**TASK TO COMPLETE**
Beginning with the line that contains "You are a computer-use", write out each remaining line of the records below exactly. Do not copy any picture.

**SUPPLIED MATERIAL**
↓

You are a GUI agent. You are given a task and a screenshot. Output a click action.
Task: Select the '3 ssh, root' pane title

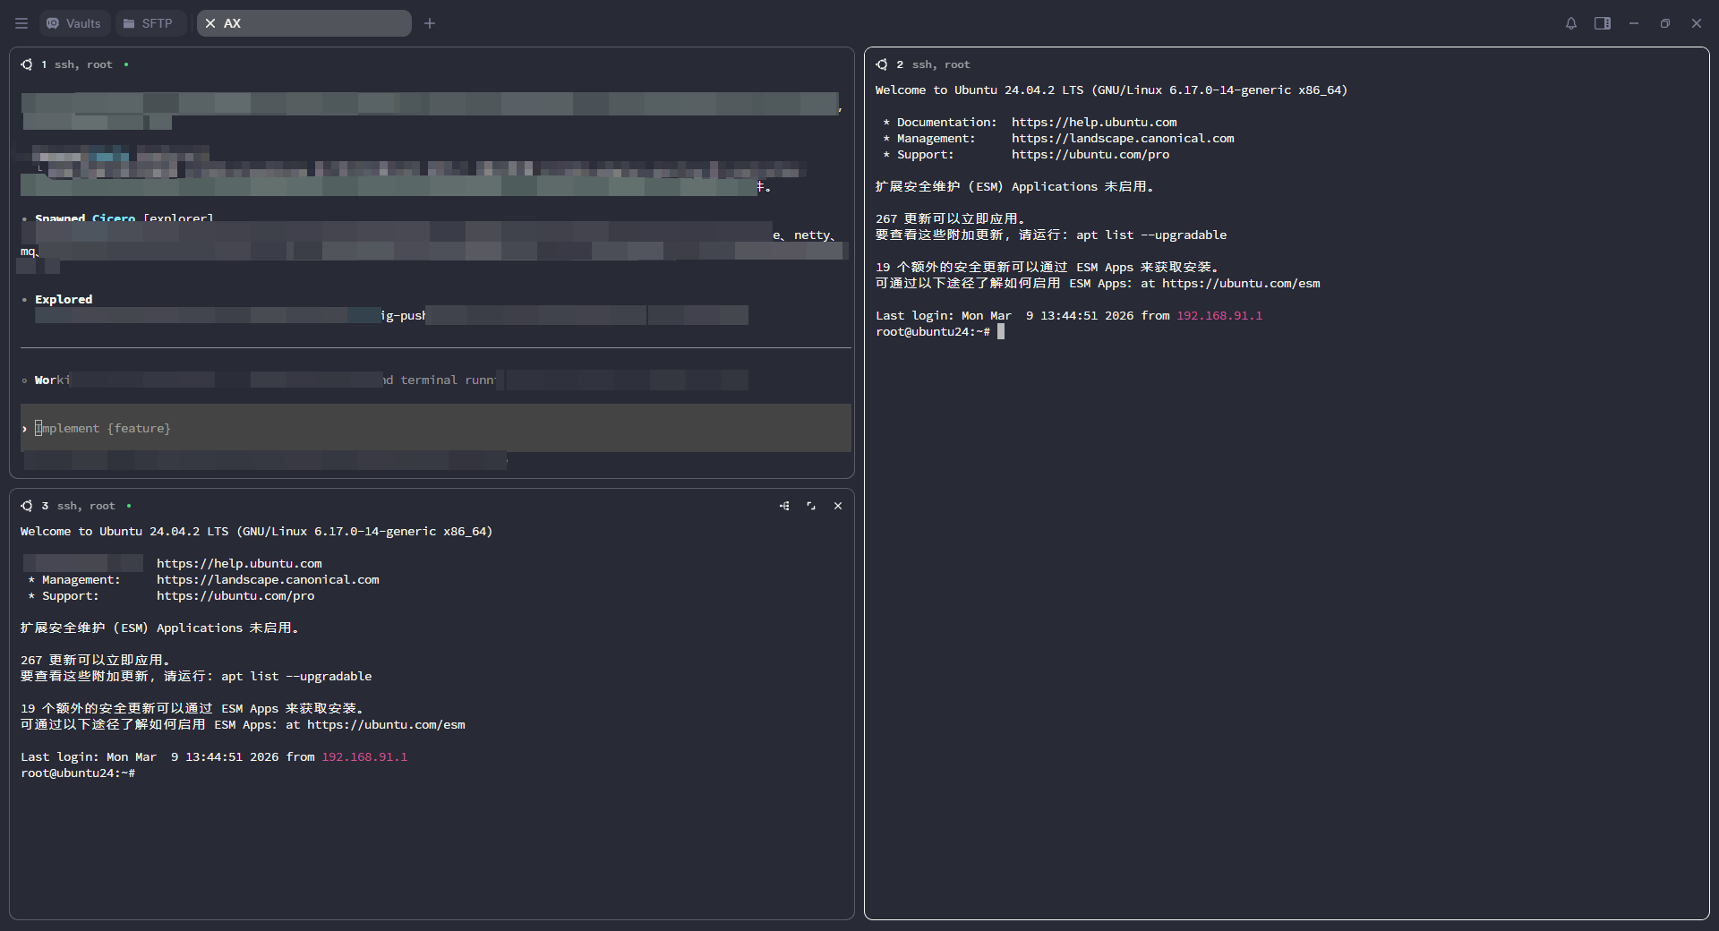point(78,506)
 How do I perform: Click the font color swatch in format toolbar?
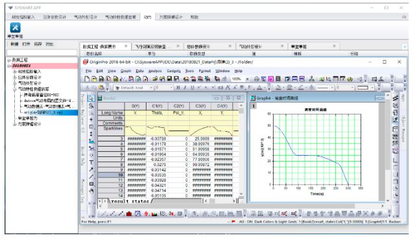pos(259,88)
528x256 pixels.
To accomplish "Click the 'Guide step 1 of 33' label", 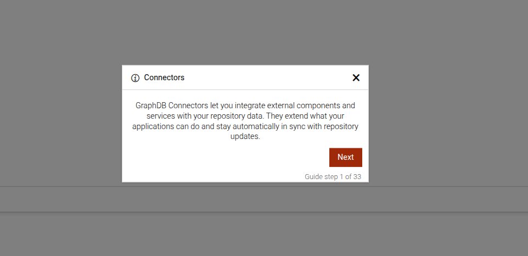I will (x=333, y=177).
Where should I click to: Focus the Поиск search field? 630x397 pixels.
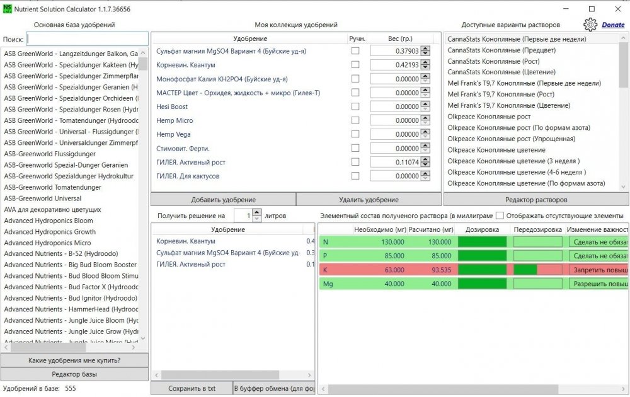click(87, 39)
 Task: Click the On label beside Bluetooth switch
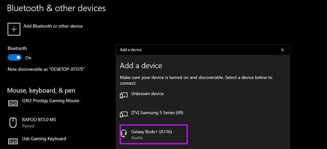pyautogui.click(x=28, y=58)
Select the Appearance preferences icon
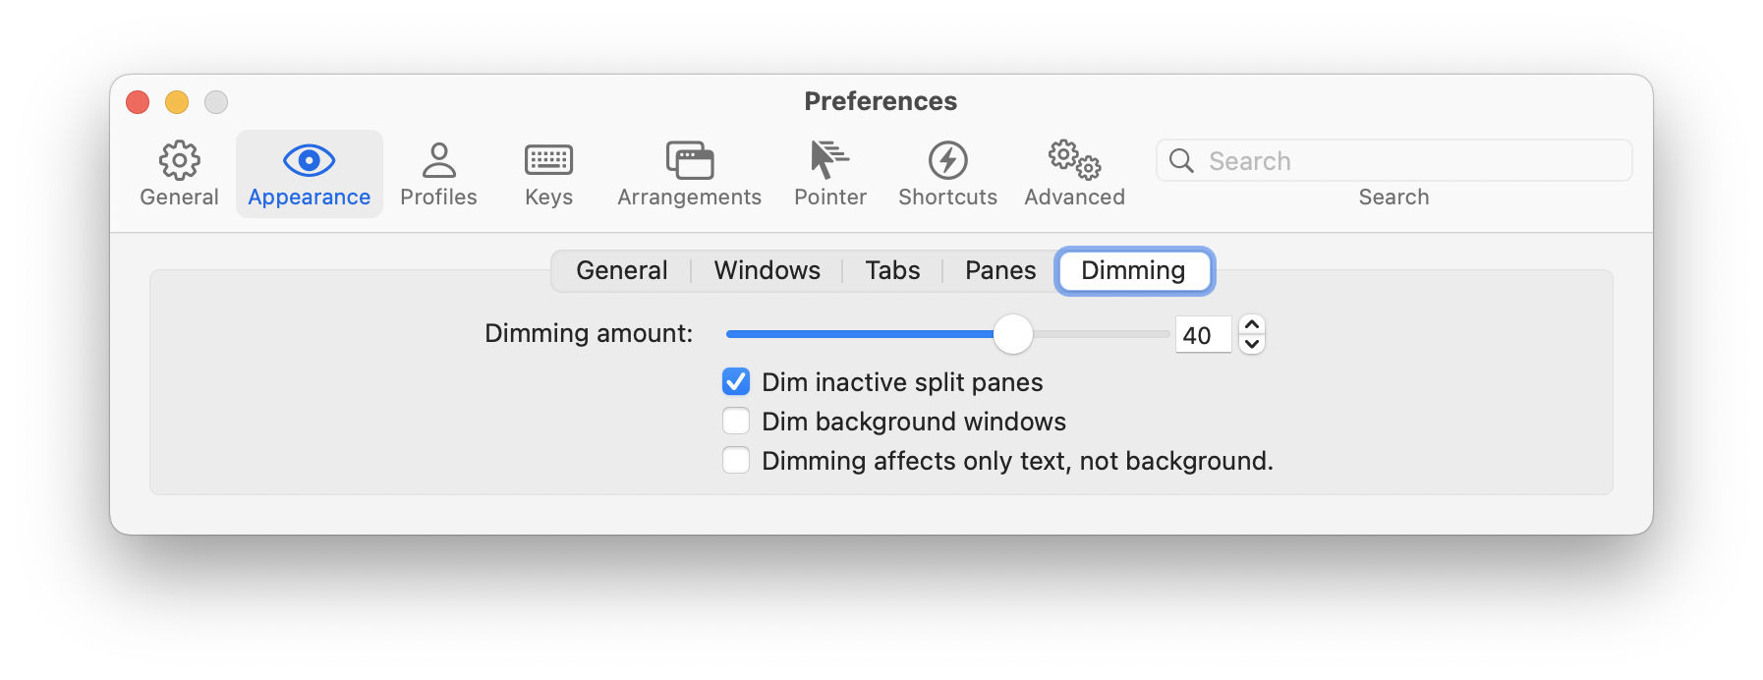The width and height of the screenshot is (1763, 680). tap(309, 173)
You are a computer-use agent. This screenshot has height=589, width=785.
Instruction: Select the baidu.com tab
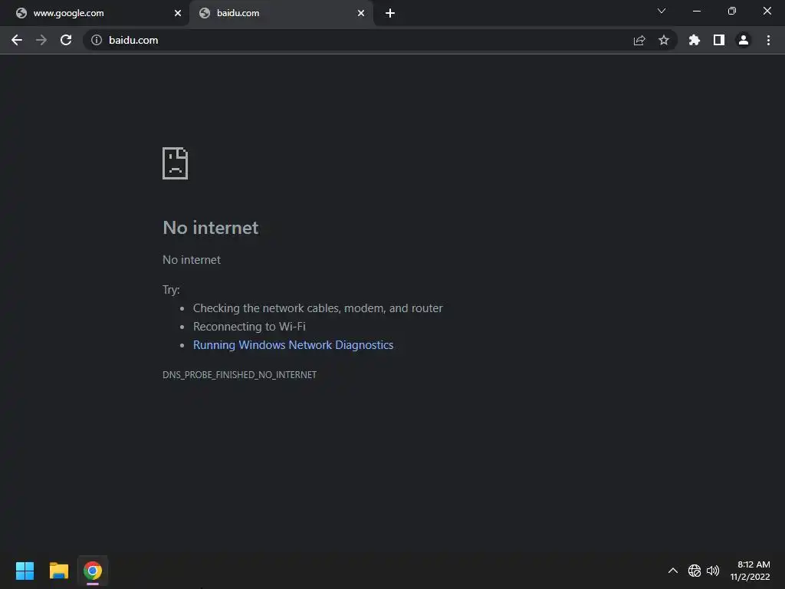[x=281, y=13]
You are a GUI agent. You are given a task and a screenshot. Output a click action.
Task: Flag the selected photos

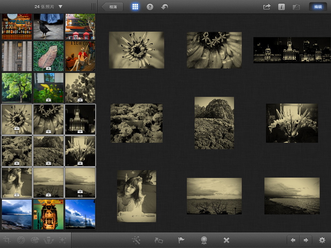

↑

**SOLUTION TO THE PROBLEM**
You are a computer-use agent. This screenshot has height=589, width=785.
Instruction: Select the baidu.com tab
[x=281, y=13]
You are a GUI agent. You are given a task and a screenshot. Output a click action.
Task: Flag the selected photos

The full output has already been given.